Al via il festival dello Sport a Trento «È ora di rilanciare i movimento»


Un festival, ma soprattutto una festa. Lunga quattro giorni, densissimi, durante i quali Trento sarà la vera capitale dello sport. Da Pep Guardiola a Federica Pellegrini, da Carlo Ancelotti ad Alberto Contador, da Sofia Goggia a Jean Alesi, dal ciclismo al calcio, dallo sci all’atletica, dalla vela all’alpinismo: campioni e protagonisti di oggi e di ieri.

Oltre cento appuntamenti, tutti gratuiti fino a esaurimento posti. Tema di questa prima edizione è il record: come nasce, come si difende, come evolve. Ma questo Festival ha in realtà un obiettivo ancora più profondo, più complesso e anche per questo più avvincente. «L’obiettivo è migliorare lo sport, perché sognare si può»: è esattamente con queste parole che Urbano Cairo, presidente di Rcs e del Torino, ha aperto ieri la kermesse. «Lo sport italiano ha avuto grandi successi in passato ma oggi vive un momento delicato, lo stesso vale per il calcio che è in una fase di ripensamento e rilancio — ha detto il patron granata —. Viviamo ancora un momento non facilissimo, lo vediamo con la Nazionale che non riesce a vincere, ma abbiamo un movimento di grande dimensione e noi vogliamo fare qualcosa di importante. Adesso eleggeremo il presidente federale e speriamo faccia presto le riforme». Alla vernice, andata in scena al Teatro sociale, erano presenti Andrea Monti, direttore della Gazzetta dello Sport organizzatrice dell’evento insieme al Trentino, il presidente della Provincia di Trento, Ugo Rossi, e il sindaco Alessandro Andreatta. Gianni Valenti, vicedirettore vicario della rosea e direttore artistico del Festival: «Lavoreremo perché diventino gli Stati Generali dello sport». Assente per impegni parlamentari il sottosegretario alla Presidenza del Consiglio, Giancarlo Giorgetti, che sarà però presente oggi in una giornata ricchissima di appuntamenti.

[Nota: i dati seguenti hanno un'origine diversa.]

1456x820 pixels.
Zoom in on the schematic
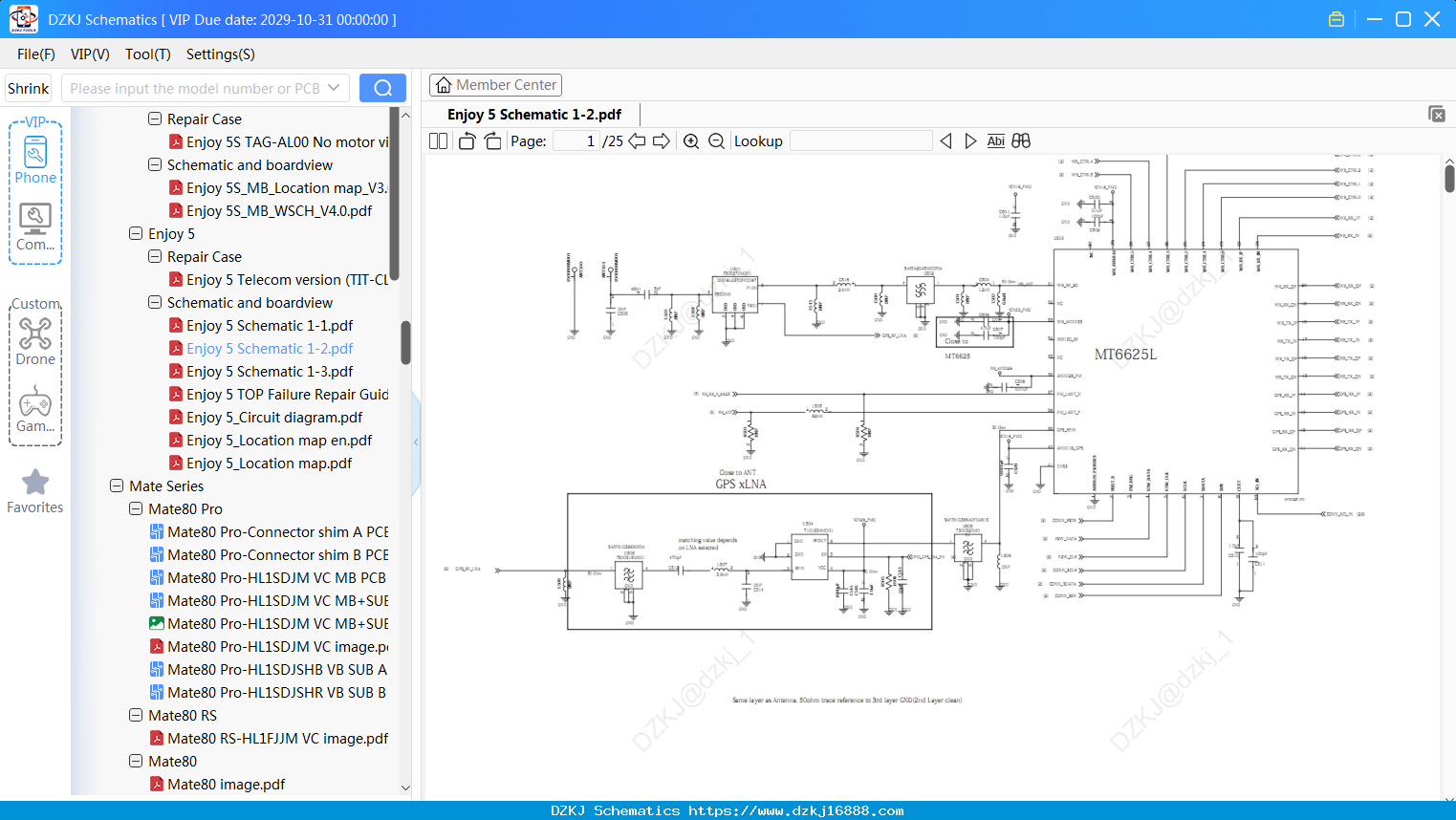pos(691,141)
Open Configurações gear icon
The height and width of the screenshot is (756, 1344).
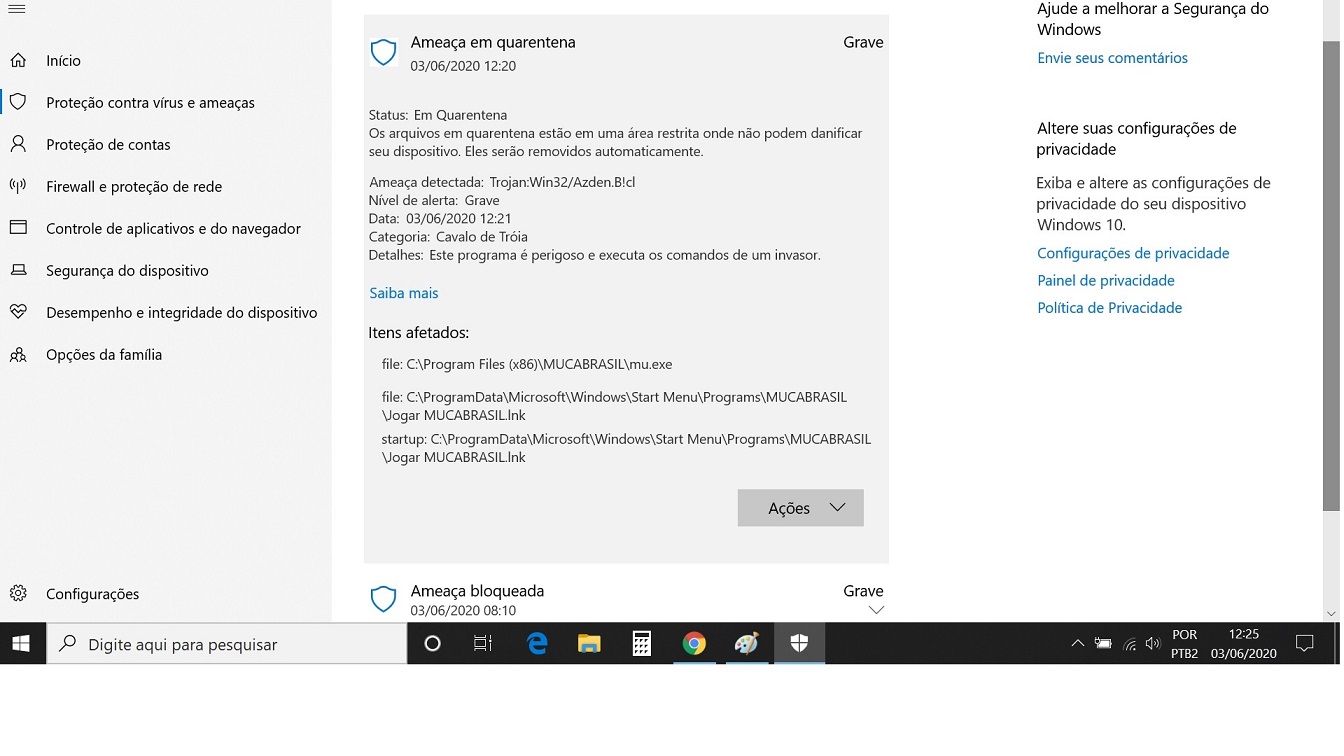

Fra questi spicca senz’altro il faccia a faccia tra il presidente Uefa, Aleksander Ceferin, il numero 1 dell’Eca e della Juventus, Andrea Agnelli, e Urbano Cairo. Tema dell’incontro il futuro del calcio e le grandi sfide che lo attendono, dal Mondiale a 48 alla Champions sempre più ricca e spettacolare, dalle minacce di Superlega agli equilibri della politica, dal ruolo dei grandi club ai trasferimenti galattici come quello di Ronaldo, dal Mondiale per club alla nuova Nations League, passando per la grande rivoluzione tecnologica della Var. L’appuntamento è per le 14.30 al teatro Sociale. Ma si comincia ben prima, già al mattino. Alle 11 per gli appassionati di alpinismo e sport estremi è imperdibile l’incontro con Hervé Barmasse. Mezz’ora più tardi Luca Gelmini, responsabile di Corriere.it, parlerà di «giornalismo sportivo digitale al tempo dei social network».

Alle 10 però romberanno i motori: il mitico Giacomo Agostini, 76 anni, ripercorrerà in sella ad una vecchia Moto Morini la Trento-Bondone che nel lontanissimo 1961 diede il via alla sua strabiliante carriera. «Tutti ancora oggi mi chiedono se sono geloso di quel record, se temo che qualcuno, Valentino o qualcun altro, possa portarmelo via e io rispondo candidamente di sì: perché è vero che i record sono fatti per essere battuti ma sono anche fatti per essere difesi e io non voglio mollarli a nessuno», ha chiuso Ago con una battuta applauditissima ieri durante la presentazione al Teatro Sociale. Accanto a lui Elisa Di Francisca e Franco Nones. I primi campioni di una grande festa nella quale lo sport verrà anche praticato: previsti camp di basket, volley, arrampicata, scherma, running e ciclismo. Eccolo, il Festival.